Extract every line from the data below that contains the word "accomplish". Case counts.
---------- TASK DATA
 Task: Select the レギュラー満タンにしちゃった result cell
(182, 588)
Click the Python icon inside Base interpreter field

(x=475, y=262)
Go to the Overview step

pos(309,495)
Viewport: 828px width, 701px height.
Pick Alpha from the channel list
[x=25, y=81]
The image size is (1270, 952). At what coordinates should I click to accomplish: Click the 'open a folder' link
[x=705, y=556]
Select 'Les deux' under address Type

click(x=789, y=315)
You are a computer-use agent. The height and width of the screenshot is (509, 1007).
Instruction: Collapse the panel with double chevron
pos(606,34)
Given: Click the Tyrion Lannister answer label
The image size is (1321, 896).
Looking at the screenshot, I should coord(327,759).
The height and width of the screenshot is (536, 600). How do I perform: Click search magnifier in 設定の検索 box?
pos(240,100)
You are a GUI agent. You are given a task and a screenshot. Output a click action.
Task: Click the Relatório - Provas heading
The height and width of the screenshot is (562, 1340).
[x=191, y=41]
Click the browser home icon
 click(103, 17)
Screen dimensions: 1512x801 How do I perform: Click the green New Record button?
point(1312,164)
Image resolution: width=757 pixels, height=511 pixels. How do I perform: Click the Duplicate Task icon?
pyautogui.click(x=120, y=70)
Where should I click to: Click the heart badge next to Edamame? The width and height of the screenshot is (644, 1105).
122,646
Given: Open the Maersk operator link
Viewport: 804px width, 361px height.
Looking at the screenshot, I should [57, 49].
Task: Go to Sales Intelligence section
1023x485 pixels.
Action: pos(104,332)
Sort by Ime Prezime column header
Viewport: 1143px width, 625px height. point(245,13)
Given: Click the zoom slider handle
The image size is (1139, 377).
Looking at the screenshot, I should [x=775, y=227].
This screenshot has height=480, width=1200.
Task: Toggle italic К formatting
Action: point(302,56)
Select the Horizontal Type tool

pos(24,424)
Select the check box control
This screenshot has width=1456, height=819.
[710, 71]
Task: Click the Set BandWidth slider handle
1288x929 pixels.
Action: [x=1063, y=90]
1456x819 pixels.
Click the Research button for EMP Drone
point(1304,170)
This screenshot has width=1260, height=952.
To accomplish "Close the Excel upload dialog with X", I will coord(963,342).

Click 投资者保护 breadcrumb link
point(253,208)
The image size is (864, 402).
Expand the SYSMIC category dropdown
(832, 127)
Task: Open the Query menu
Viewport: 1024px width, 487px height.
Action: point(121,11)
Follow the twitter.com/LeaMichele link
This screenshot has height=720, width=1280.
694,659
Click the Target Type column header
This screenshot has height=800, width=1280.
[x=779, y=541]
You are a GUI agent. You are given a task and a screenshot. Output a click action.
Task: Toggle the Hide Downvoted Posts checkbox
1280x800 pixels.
--------------------
→ **EXERCISE ANSWER**
The image size is (1270, 952). At what coordinates should I click to accomplish: Click the 'open a folder' link
To accomplish "Close the Excel upload dialog with X", I will coord(963,342).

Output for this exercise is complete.